- Genus: Solanum
- Species: Solanum tuberosum
- Hybrid parentage: Shepody x RZ-84-2580
- Cultivar: Innovator
- Origin: Netherlands, and registered in 2004

= Innovator potato =

Potato variety

Innovator is potato variety that is oblong in shape with a smooth skin. It is a popular potato variety in Europe and is gaining popularity in North America as a frying and baking potato. The skin of the potato variety is russeted, similar to that of a Russet Burbank potato. Innovator also has shallow eyes with a cream coloured flesh.

== Origin ==
Innovator was bred in the Netherlands and registered in 2004. It is the result of a cross between Shepody x RZ-84-2580.

== Uses ==
Due to the Innovator's dry matter content they are well suited for french fry making, boiling or baking.

== Botanical features ==
Innovator is a medium to large plant with stems that are semi erect.

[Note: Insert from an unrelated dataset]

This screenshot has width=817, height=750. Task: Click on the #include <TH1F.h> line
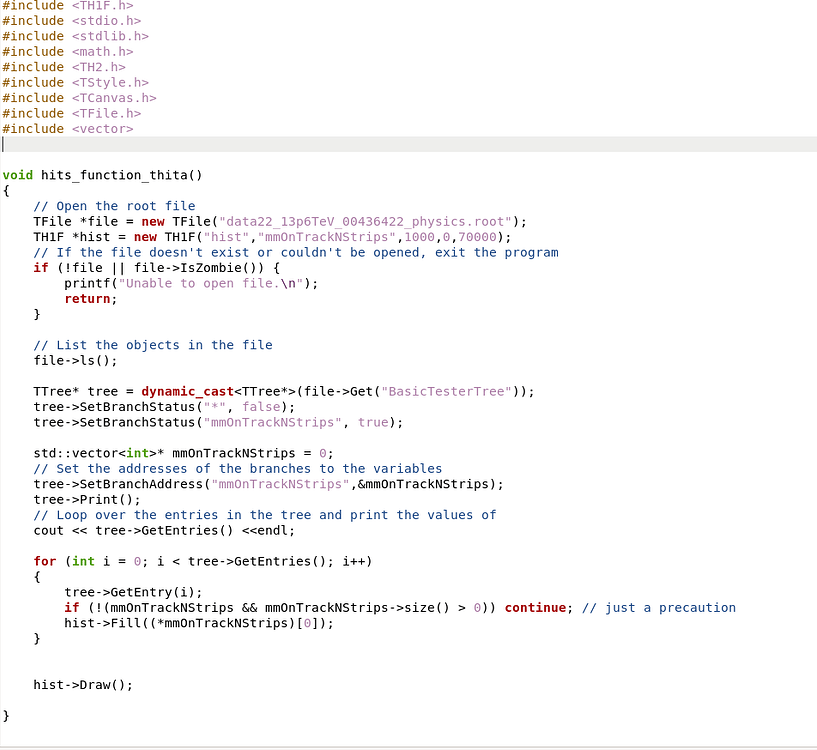click(x=67, y=6)
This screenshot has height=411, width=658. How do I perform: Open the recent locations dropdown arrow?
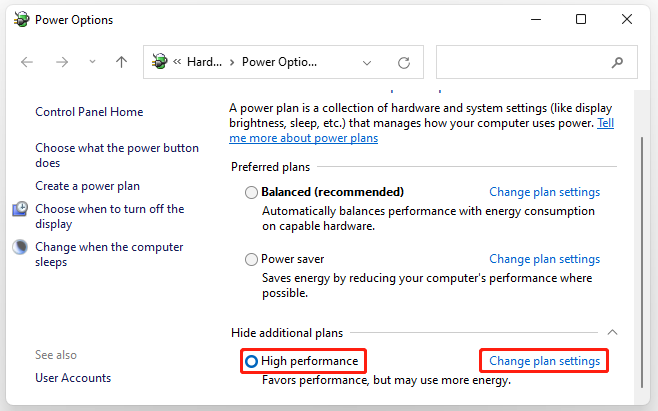click(x=92, y=62)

The leaves of the plants are a yellow green and are moderately close to one another. When the plant flowers it produces many white flowers. The variety produces tubers that are large and oblong in shape with a tan coloured skin. The potato variety also produces large sprouts that are red-violet in colour.

== Disease resistance ==
Innovator potatoes are resistant to potato wart and Globodera pallida (one of the two species of potato cyst nematode). It is also resistant to late foliar leaf blight, Potato virus X and Potato virus Y. The variety is slightly resistant to common scab and tuber late blight.